TaskVine is a task scheduler for data-intensive dynamic workflows across HPC clusters, GPU clusters, and clouds:

import pathlib
from wfcommons import BlastRecipe
from wfcommons.wfbench import WorkflowBenchmark, TaskVineTranslator

benchmark = WorkflowBenchmark(recipe=BlastRecipe, num_tasks=500)
benchmark.create_benchmark(save_dir=pathlib.Path("/tmp/"), cpu_work=100, data=10, percent_cpu=1.0)

translator = TaskVineTranslator(benchmark.workflow)
translator.translate(output_folder=pathlib.Path("./taskvine-wf/"))

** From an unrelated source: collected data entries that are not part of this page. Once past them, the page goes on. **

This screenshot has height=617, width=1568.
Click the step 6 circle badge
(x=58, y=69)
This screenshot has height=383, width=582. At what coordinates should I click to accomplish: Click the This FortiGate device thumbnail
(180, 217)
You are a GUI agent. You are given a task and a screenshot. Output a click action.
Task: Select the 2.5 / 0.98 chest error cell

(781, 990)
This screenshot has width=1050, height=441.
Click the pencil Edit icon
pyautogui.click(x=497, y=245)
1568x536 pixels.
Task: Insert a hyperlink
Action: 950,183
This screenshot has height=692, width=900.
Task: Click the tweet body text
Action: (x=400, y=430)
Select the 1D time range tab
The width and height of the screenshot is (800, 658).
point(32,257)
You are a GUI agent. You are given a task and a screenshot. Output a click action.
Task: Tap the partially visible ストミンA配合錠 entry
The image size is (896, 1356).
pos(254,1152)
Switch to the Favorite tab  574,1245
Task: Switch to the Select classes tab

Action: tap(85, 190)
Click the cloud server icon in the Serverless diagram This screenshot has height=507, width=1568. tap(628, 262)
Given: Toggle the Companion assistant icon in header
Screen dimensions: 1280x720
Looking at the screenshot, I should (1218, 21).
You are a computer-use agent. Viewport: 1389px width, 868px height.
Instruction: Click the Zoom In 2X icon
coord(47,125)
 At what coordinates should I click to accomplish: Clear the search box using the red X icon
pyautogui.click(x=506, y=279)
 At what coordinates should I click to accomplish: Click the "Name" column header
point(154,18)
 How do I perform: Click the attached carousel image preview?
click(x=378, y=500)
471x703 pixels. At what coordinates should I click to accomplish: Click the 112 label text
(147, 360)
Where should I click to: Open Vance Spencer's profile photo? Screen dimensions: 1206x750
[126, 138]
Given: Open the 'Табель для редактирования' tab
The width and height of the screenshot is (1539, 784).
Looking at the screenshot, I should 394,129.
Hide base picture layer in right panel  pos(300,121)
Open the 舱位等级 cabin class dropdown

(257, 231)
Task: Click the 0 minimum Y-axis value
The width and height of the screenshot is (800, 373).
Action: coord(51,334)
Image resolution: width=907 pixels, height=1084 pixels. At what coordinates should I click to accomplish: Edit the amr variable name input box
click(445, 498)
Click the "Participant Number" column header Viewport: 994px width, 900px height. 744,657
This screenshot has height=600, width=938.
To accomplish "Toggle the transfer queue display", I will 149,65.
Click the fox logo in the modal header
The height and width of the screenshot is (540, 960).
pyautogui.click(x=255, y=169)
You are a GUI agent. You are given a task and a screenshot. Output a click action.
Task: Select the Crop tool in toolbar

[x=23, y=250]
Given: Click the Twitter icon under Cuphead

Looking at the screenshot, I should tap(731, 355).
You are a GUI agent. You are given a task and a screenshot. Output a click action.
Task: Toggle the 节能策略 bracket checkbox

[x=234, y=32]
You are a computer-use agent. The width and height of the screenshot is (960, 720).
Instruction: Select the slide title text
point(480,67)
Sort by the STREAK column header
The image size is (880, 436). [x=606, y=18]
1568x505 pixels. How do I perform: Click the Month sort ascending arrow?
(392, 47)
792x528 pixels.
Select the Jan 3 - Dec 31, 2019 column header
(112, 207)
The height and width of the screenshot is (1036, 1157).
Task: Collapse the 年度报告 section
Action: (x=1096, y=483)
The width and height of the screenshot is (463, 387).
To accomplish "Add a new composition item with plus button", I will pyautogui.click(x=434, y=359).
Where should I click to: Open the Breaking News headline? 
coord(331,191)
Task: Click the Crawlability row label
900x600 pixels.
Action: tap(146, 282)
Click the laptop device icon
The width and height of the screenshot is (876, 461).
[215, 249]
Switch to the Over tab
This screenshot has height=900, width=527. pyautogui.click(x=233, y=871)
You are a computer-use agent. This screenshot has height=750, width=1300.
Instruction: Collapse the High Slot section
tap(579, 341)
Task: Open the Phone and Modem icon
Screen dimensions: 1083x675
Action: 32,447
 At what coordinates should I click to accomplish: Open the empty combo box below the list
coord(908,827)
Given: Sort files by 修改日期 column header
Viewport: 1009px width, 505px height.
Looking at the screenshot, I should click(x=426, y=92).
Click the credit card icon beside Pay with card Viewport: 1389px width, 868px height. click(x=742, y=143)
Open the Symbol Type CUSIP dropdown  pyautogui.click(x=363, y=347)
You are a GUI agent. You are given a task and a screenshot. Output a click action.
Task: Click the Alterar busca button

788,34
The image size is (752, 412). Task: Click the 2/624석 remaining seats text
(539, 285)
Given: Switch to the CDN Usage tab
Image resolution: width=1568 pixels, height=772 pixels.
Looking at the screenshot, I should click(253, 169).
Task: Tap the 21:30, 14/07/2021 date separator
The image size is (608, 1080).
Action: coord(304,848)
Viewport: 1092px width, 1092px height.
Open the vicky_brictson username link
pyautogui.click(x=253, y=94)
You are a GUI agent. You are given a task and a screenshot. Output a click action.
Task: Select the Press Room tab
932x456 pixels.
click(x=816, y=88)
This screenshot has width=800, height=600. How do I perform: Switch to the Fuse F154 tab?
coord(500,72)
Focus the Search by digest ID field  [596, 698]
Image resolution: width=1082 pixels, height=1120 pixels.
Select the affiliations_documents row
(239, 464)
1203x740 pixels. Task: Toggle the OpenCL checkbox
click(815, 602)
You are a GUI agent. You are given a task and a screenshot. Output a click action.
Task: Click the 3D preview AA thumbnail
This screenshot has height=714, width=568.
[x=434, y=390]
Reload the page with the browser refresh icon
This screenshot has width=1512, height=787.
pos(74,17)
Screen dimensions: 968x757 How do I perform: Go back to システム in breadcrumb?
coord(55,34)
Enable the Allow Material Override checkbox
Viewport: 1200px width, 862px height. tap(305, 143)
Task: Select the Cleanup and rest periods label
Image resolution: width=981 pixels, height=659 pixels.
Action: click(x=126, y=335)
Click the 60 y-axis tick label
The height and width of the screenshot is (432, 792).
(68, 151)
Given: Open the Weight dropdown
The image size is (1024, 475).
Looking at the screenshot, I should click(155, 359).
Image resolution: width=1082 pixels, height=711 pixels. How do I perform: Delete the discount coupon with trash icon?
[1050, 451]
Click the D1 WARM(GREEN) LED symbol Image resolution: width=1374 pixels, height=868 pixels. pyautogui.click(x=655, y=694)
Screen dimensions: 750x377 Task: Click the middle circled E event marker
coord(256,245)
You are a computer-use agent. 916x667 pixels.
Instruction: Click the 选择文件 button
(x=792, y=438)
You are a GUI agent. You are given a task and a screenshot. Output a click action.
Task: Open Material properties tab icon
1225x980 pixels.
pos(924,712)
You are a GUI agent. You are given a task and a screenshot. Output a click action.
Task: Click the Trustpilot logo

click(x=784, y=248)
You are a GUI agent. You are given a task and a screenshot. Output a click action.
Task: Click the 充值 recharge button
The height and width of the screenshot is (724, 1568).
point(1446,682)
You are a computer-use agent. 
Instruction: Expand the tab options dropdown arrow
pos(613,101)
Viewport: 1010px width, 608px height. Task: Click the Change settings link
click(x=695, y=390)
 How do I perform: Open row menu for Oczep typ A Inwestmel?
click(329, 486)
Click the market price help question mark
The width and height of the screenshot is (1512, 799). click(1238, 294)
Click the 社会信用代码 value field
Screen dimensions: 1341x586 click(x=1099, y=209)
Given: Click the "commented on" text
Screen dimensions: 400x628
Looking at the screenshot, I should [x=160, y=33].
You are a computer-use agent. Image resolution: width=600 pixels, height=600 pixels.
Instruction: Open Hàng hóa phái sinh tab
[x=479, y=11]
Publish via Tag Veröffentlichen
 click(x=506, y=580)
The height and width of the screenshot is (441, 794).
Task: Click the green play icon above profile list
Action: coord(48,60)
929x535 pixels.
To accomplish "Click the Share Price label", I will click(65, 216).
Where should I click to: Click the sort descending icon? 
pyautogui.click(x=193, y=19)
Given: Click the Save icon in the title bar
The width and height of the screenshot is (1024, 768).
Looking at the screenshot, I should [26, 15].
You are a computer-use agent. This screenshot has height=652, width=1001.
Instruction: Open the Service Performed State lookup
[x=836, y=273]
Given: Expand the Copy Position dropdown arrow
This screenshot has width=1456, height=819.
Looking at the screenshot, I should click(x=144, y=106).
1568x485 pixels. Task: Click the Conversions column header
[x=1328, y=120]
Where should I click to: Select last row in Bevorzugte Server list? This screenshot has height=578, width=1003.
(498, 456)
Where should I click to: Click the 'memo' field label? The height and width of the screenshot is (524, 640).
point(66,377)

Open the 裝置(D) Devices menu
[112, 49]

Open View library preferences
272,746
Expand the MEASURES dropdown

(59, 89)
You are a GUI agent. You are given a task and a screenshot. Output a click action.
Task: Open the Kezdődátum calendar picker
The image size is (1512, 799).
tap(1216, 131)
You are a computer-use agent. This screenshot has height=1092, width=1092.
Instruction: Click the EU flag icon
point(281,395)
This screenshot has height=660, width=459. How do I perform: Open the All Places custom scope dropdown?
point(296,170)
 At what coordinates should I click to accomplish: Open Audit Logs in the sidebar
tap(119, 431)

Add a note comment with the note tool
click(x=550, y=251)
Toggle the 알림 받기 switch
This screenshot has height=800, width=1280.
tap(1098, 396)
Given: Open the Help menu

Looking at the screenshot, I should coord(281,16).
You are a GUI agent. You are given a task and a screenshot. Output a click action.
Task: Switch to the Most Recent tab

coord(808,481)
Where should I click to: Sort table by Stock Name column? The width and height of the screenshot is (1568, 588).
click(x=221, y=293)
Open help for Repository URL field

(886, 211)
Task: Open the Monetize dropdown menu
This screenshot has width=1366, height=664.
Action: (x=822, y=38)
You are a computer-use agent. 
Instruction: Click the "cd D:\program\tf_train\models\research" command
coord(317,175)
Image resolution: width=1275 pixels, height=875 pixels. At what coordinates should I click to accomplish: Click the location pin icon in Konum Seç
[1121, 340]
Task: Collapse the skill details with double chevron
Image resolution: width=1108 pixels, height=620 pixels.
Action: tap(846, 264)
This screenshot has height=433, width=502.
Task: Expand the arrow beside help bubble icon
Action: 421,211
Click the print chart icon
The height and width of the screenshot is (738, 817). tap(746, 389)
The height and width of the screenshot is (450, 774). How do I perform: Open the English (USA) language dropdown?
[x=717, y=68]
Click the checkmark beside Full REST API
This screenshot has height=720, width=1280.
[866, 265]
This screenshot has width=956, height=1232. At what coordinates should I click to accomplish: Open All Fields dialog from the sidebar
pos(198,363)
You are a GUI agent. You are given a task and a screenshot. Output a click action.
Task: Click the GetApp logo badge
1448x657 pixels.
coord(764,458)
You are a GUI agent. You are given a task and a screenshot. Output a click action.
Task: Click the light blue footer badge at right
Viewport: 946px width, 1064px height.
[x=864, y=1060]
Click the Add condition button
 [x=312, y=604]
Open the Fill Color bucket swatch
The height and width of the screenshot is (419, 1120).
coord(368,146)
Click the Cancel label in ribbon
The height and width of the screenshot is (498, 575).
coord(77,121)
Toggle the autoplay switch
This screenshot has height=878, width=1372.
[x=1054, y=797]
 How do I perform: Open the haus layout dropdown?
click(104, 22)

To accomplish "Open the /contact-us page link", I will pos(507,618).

WfBench will generate a folder containing the TaskVine workflow taskvine_workflow.py, workflow input data (./taskvine-wf/data/), workflow binaries (./taskvine-wf/bin/), and the Poncho package specification (./taskvine-wf/taskvine_poncho.json).

Warning

This TaskVine workflow requires stress-ng to be installed and accessible in the system’s $PATH where the manager runs.